Here’s what our replay module can look like:

module.exports = function (s3) {
  return new S3Lister(s3)                 // list all the files in our bucket
    .pipe(new S3Cat(s3, { gzip : true })) // stream the file contents
    .pipe(new LineSplitter()              // split by lines
    .pipe(new JSONParser());              // parse each line
}

It returns a readable stream, which we can use wherever we’d like! The possibilities are endless.
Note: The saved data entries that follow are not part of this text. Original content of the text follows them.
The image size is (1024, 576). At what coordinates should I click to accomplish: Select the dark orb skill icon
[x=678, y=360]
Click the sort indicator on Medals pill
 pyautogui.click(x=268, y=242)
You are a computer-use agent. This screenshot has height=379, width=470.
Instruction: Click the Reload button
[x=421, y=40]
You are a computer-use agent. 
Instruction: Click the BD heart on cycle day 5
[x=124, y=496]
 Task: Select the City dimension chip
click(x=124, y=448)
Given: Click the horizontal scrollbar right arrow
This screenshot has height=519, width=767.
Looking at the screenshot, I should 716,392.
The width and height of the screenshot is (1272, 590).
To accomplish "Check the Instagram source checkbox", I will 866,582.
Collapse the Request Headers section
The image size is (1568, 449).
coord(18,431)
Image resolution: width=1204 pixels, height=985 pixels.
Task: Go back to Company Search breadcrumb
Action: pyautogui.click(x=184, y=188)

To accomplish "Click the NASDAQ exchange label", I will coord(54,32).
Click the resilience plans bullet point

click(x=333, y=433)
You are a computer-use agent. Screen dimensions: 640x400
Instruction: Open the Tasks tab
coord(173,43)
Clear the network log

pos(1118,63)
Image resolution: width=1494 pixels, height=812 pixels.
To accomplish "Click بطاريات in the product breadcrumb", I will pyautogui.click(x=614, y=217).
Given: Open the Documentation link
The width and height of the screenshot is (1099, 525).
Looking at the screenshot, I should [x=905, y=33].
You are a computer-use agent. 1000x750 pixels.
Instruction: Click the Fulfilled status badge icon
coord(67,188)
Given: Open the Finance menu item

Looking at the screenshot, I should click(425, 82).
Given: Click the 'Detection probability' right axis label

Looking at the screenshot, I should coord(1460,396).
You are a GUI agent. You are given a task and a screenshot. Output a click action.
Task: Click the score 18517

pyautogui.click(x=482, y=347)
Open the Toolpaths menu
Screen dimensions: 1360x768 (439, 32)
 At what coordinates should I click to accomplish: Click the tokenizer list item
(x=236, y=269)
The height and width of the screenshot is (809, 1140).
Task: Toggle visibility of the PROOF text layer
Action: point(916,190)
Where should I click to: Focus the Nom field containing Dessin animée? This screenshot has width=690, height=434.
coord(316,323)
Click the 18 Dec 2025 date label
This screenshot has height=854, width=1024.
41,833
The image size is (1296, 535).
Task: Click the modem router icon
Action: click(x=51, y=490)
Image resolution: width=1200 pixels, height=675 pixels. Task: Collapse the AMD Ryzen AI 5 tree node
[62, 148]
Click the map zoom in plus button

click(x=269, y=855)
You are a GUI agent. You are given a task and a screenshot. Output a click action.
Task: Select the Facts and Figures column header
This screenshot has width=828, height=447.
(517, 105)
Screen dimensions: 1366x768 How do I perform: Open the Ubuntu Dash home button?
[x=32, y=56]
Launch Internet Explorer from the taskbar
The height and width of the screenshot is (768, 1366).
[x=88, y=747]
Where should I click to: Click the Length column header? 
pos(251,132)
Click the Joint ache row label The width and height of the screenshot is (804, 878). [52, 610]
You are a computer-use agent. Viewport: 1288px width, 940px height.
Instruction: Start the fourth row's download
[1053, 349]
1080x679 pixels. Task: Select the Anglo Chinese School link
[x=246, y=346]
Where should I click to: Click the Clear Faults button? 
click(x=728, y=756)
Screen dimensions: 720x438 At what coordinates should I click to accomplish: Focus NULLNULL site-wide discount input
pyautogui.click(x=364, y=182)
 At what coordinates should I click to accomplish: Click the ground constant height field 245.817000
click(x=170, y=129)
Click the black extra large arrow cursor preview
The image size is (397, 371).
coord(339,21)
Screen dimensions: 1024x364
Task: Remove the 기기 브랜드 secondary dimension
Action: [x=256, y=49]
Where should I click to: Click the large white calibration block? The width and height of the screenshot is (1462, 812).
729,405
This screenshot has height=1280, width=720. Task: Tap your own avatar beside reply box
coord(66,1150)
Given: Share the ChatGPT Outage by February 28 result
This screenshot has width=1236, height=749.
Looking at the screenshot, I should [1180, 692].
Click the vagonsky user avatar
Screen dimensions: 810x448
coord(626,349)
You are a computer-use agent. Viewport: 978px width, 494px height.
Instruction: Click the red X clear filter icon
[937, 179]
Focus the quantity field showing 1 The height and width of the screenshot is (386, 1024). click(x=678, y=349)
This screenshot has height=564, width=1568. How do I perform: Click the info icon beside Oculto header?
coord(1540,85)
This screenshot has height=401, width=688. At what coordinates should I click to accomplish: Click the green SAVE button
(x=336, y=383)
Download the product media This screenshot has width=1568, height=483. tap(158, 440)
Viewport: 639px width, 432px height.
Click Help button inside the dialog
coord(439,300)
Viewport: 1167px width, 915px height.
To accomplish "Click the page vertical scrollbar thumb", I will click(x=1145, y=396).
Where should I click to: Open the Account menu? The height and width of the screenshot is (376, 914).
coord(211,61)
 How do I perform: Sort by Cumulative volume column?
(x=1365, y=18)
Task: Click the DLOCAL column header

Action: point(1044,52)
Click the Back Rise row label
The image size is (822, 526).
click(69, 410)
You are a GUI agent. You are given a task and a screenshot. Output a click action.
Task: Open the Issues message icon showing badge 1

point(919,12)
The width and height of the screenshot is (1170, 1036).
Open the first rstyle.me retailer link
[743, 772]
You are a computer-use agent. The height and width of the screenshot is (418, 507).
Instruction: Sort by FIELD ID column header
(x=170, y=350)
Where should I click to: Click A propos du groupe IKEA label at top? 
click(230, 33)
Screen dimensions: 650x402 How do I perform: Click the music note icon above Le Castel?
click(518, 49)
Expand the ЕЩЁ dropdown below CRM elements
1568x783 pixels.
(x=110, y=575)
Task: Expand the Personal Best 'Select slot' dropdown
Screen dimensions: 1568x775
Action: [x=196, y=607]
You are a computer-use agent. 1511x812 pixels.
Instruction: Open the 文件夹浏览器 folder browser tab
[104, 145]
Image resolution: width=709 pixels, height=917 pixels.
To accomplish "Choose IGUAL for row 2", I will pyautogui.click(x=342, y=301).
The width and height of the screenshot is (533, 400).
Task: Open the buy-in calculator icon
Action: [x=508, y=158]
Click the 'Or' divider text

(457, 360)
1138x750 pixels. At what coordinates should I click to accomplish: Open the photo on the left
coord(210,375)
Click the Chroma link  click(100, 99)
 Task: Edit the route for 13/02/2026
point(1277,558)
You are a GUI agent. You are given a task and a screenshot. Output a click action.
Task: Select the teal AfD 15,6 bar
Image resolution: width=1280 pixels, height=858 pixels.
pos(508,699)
var replay = require('replay')
  , knox   = require('knox');

var s3 = knox.createClient({ ... });

// We can pipe to our custom uploader!
replay(s3).pipe(new Uploader());

// Or maybe print all of our data to the console!
replay(s3).on('data', function (data) { console.log(data); });

Since each stream implements only a single function, we can compose them however we’d like. Streaming all of our logs to our hard drive is just as easy:

var stream = new S3Lister(s3)
              .pipe(new S3Cat(s3))
              .pipe(fs.createWriteStream('./my-file.log');

stream.on('finish', function () { console.log('Logs finished writing!'); });

Look at the magic of that .pipe! Now, you’re thinking with streams!

Don’t stop there…

So now that we’ve cut our teeth on new streams, where do we go from here?

Your first stop should be Dominic Tarr’s pull-stream for a different take on streams in node.

While core streams rely on the source pushing data, pull-streams take the opposite approach. The sink drives the interaction by ‘pulling’ data from the source. That means no backpressure problems, and (by design) no differentiation between object streams and text streams.

This is particularly useful in the case where you want to add concurrent processing to your streams. For instance, perhaps I don’t care about the exact ordering of my logs, but would like to process 10 lines at a time. Instead of building an awkward transform stream to batch multiple items at a time, I can use a parallel pull stream.

For general streaming goodness, it’s also worth looking at Substack’s stream-handbook and new stream-adventure. There’s some seriously cool streaming applications to be found there.

Personally, I hope to see streams get rid of objectMode. There are also quite a few gotchas related to how streams are implemented internally which tripped me up. I could only solve them once I started reading through the stream source itself. Having better stream documentation would go a long way to help solve this problem.

I do like the fact that new streams are compact and simple to implement correctly (once you’ve got the hang of them). For that, I really applaud Isaacs’ work in trying to tackle the problem of making streams which handle edge cases easy to implement.

I don’t think streams even necessarily have to live in the node core, though I’d like to see a few common implementations which are well-written and play nicely together.

Overall, I’ve found the simplicity and composability of streams to be one of node’s nicest features. I’m very excited to see the community actually start trying out the new streams and improving them.